Recipe-to-Cart Assistant
Pick a recipe and AI matches every ingredient to real products available on an online grocery store.
Try It Yourself
Search (swipe left or right) for a recipe, browse the ingredient list, and add everything to your cart in one tap. Recipe-to-Cart automatically matches every ingredient to real products on your grocery platform, so you go from recipe idea to ready-to-checkout cart without the back-and-forth.
The Problem
Finding Asian ingredients online is tedious. Recipe ingredients like 'scallions' don't match product names like 'Green Onion 1 bunch.' Users spent 30 minutes manually searching for each ingredient, leading to frustration and abandoned recipes.

What does this mean for a grocery platform?
Creating an open ecosystem that makes the entire internet's recipes shoppable.
External Platform Integration
Before: Users manually create recipes within Weee!
After: AI auto-matches ANY recipe from Instagram, AllRecipes, Reddit → instant shopping
Tap millions of existing recipes vs waiting for user-generated content
AI-Powered Matching
Before: Manual product tagging (time-consuming, inconsistent)
After: AI matching with explanations and alternatives
Faster creation, better quality, consistent experience
Smart Substitutions
Before: Out-of-stock products = abandoned recipes
After: AI suggests contextual replacements ("Use bok choy instead of napa cabbage")
Maintain purchase intent despite inventory gaps
What I Did
My Role
Product Manager + UX/UI Designer + Engineer
Owned every layer solo, from designing the user experience and making product decisions to building the full app with an AI ingredient matching engine. A deliberate challenge to prove I could take a product from concept to working app entirely on my own.
User Journey Flow

How the matching works under the hood
Pre-Filter
Narrow 2,000+ products to top 20 candidates
AI Match
GPT-4o-mini provides best match + alternatives
Smart Cache
Instant retrieval for repeated ingredients
App Screenshots

Clean, minimal recipe view that's easy to scan at a glance.

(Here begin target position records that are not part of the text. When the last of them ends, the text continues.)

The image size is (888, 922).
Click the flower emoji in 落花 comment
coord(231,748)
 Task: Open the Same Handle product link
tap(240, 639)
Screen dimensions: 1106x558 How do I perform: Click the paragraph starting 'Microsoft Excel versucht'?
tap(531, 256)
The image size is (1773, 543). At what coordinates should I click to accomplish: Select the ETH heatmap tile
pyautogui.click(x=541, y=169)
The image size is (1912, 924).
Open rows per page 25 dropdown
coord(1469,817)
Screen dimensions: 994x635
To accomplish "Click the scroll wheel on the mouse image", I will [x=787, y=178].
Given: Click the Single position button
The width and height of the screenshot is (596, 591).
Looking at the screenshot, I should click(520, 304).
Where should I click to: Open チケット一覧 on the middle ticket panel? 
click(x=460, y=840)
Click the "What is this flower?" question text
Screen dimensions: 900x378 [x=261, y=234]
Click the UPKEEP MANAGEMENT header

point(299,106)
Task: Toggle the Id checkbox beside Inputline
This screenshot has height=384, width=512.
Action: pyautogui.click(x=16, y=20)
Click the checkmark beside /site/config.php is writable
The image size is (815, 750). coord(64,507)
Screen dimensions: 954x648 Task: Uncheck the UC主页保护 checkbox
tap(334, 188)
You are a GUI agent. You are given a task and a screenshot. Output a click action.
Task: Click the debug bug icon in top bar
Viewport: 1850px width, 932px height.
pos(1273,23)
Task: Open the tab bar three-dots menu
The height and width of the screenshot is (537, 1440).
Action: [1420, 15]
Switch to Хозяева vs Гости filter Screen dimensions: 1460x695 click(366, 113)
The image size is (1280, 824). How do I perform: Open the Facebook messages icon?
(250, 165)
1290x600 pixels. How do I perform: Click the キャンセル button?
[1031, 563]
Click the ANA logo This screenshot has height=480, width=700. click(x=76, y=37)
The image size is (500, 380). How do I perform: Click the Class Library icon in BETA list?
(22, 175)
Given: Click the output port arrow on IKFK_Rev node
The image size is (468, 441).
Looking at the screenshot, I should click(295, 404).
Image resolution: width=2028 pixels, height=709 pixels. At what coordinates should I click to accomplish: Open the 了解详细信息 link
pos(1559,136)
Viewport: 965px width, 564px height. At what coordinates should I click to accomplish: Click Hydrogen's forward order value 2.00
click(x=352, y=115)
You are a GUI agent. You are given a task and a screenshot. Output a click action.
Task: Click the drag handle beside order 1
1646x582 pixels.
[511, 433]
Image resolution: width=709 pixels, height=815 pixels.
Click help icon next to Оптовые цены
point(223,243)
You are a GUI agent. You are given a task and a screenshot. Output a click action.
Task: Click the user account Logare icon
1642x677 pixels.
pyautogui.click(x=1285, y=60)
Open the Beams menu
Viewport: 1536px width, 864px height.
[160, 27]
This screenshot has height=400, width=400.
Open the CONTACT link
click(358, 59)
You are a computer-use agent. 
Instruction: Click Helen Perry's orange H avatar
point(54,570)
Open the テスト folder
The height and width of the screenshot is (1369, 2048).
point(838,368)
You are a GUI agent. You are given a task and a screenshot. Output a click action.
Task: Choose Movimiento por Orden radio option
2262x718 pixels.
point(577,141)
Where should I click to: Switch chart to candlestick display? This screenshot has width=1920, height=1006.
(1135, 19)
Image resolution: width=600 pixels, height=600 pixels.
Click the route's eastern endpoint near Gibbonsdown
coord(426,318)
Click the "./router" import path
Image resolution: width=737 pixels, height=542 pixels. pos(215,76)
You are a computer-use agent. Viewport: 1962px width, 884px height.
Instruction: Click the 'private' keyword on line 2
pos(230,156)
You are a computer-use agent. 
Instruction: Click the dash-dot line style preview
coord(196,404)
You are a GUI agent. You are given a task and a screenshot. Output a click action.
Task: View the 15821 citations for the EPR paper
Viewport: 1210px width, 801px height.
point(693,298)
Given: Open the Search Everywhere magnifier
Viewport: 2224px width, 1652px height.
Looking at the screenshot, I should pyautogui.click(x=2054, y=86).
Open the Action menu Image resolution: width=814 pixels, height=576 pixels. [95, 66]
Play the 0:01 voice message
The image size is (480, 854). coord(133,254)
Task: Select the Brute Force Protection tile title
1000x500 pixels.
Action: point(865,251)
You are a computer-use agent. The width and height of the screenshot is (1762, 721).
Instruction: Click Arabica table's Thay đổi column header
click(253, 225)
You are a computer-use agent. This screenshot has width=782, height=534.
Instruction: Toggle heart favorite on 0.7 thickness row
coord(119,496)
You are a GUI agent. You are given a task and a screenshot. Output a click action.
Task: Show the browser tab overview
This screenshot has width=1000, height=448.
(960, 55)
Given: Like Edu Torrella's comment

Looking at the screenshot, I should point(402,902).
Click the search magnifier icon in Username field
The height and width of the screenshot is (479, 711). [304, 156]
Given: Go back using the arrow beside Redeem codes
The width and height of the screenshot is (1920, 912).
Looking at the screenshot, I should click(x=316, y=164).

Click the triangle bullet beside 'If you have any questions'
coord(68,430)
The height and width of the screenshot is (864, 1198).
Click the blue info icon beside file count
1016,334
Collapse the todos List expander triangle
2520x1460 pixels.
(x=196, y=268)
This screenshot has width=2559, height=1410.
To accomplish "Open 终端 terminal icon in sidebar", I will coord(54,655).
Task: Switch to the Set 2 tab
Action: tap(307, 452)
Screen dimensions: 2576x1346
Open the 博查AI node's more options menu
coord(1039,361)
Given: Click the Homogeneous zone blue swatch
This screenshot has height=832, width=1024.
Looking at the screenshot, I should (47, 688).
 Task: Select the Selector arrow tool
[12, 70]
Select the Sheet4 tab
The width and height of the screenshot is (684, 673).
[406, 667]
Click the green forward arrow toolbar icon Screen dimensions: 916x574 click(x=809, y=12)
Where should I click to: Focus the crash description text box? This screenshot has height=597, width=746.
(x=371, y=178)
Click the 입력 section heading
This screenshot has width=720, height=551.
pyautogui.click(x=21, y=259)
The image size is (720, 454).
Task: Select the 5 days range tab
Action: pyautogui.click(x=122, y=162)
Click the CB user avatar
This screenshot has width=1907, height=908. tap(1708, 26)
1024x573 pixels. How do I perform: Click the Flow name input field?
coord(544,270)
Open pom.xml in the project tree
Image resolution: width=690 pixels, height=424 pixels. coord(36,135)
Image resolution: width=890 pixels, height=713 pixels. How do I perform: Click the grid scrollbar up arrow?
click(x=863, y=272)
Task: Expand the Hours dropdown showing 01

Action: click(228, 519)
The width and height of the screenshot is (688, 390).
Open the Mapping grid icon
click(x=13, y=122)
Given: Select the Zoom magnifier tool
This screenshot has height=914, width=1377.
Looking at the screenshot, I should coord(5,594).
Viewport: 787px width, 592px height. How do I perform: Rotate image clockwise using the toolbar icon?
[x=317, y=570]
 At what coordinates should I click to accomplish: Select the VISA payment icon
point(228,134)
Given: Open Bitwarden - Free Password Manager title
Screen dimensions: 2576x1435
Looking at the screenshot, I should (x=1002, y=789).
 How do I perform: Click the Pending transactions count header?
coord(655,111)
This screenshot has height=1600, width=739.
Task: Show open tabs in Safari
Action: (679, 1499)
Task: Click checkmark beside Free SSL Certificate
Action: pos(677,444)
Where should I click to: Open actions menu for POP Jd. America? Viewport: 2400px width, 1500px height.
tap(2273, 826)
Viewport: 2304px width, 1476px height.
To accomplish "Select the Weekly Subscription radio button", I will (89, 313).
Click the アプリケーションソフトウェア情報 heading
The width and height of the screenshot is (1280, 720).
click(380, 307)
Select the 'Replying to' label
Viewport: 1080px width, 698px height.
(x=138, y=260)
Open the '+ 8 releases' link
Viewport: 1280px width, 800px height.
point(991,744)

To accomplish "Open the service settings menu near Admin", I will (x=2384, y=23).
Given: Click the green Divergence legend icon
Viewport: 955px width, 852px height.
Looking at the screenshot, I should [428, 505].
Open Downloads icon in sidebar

Add matched ingredients to cart one by one, or add the entire recipe.

AI recommends the best product match, with the option to search manually.

AI explains exactly why it's the right choice for the dish.
Results & Impact
Successfully deployed on Vercel with comprehensive documentation, ready to scale.
What I Learned
- •Building with AI gave me a new appreciation for my own work as a PM. I had written PRDs and led planning before, so I thought I understood why they mattered. But building this project myself made me feel it from the other side. When the tool interprets your intent and fills in the gaps on its own, a vague direction gets built out quickly in the wrong way.
- •Responsible AI design is also about earning trust. Building this while taking Human-AI Interaction at CMU meant learning and applying at the same time. It made clear how leveraging AI's capability and deliberately designing for trust have to go hand in hand, so that both the builder and the user can have real confidence in the product.
- •Working with AI made me a more curious product manager. Getting into the algorithm behind the matching experience revealed how much the structure of a solution shapes the quality of the user experience. That felt like a new layer of product thinking, and one worth keep building on.